On a broader level, nothing reinforces the 2025 Colorado Rockies Experience quite like the fact that a middle reliever, Jake Bird, presently leads the team in WAR. There’s also not a great deal of help on the way, as the Rockies, despite all the recent years of losing, have an average-at-best farm system in place. On more specific levels, Charlie Condon’s pro career to date has been notable for injuries and inconsistency, and Chase Dollander, while quite promising in a vacuum, is an especially poor fit for Coors Field. The point is not much needle-moving help is on the way, at least in the near-term. 

The other facet of this is the brutal docket the Rockies face, which distinguishes them from their fellow travelers in baseball misery on the South Side of Chicago. The National League is plainly the stronger loop right now, and the NL West in particular, which houses the Rockies, is a gauntlet all its own. To date, the Rockies rank 21st in MLB in strength of schedule as measured by opponents’ average winning percentage (.488 in this case). Moving forward, though, the Rockies’ remaining opponents have an average winning percentage of .535, which gives them the toughest remaining slate in all of MLB. That’s the nature of playing in the NL West, in which every team not named the Rockies harbors expectations of contention and in most cases excellence. Framed another way, of the Rockies’ 135 remaining games, just 40 come against teams that presently have losing records. That, to repeat, is a gauntlet, and the Rockies are thus far uniquely ill-equipped to handle it. 

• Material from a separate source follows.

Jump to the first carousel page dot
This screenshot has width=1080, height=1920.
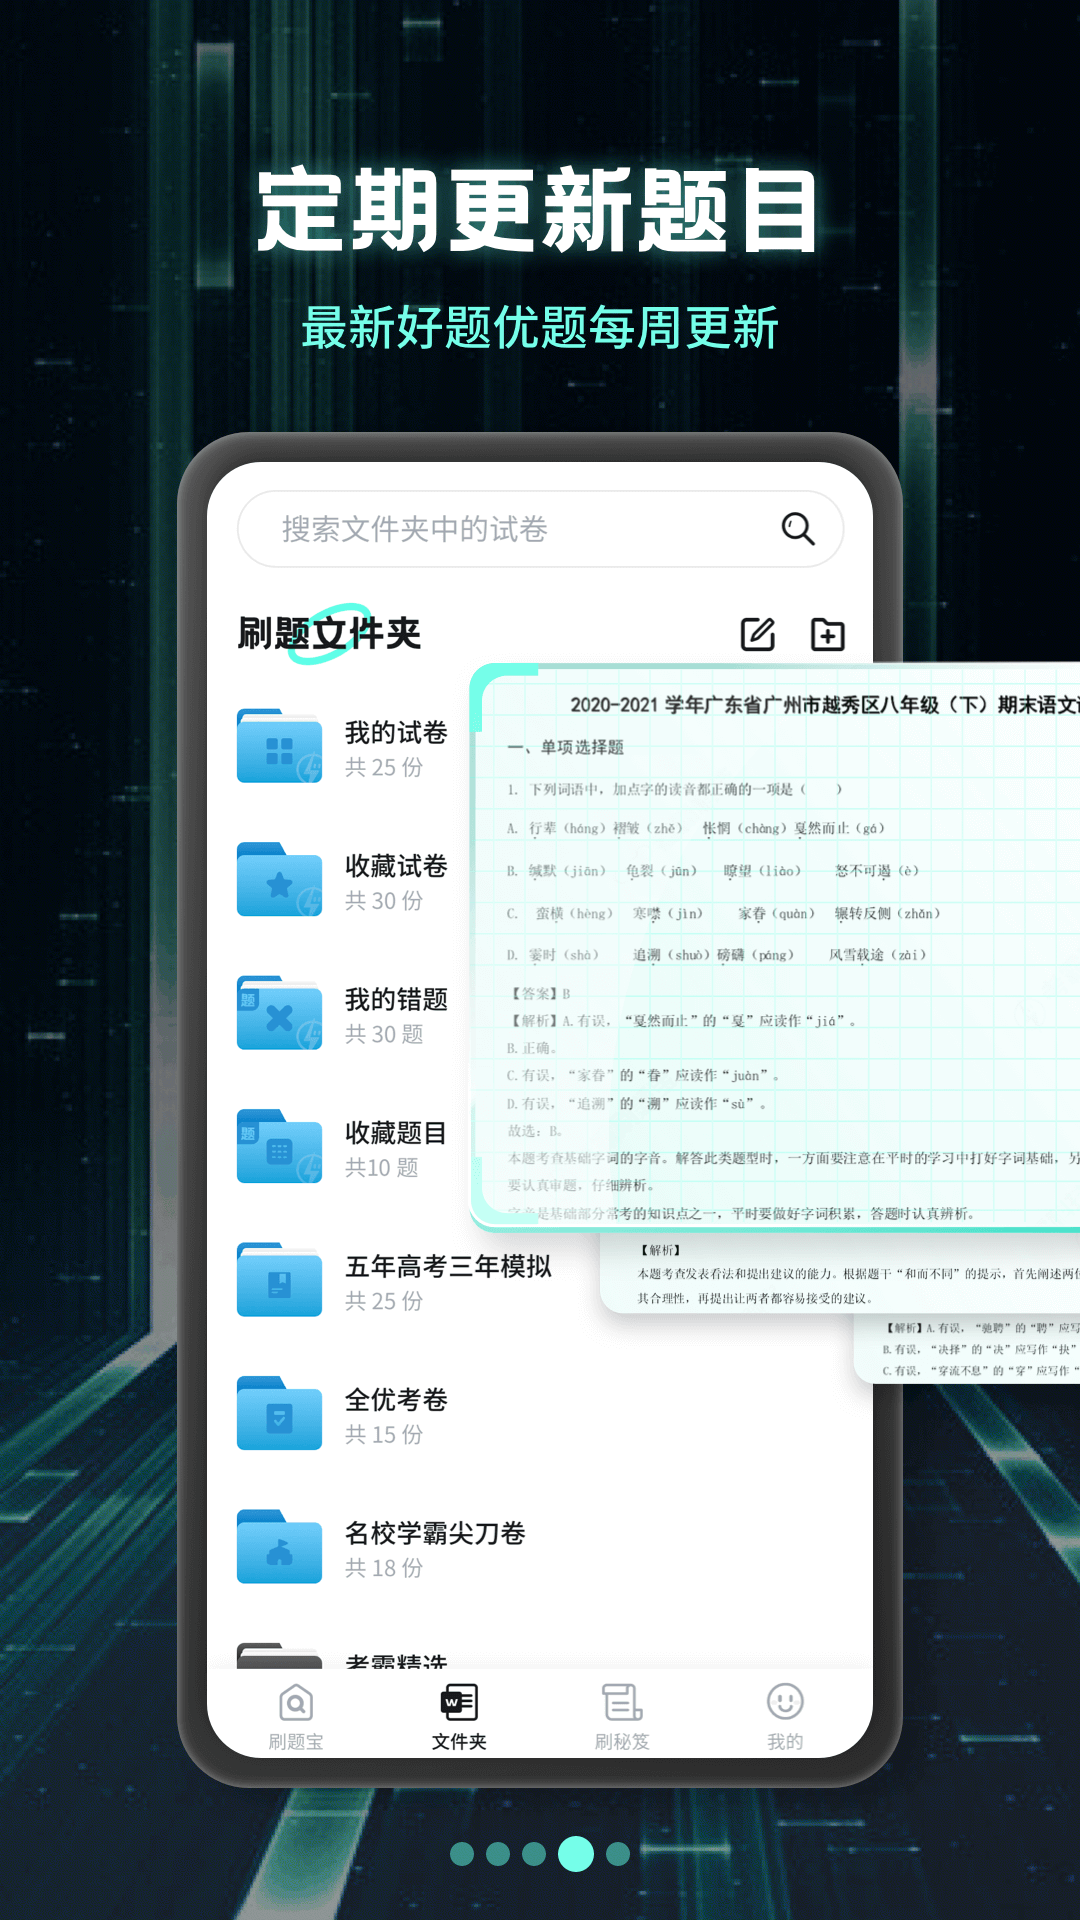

On a less grim note, other teams of a recent vintage have endured similar starts but managed not to bottom out to the extent necessary to make Ugly History. The Rox were 4-21 through their first 25 games of this season, and three teams – the 2024 White Sox, the 2022 Cincinnati Reds, and the 2003 Tigers – were even worse across those opening 25. The Reds and Tigers wound up ducking the record for most losses in a season, and in the Reds’ case they wound up “rebounding” to finish at a fairly unremarkable 62-100. 

Really, though, the Rockies’ schedule ahead is what distinguishes them at this point and makes it worth wondering whether the White Sox’s record for most losses in a season will be a short-lived one. As it turns out, the White Sox will visit the Rockies in early July, so they have a small say in the matter. In the meantime, let the losses flow like water from Rocky Mountain springs and glaciers or perhaps like beer from Coors.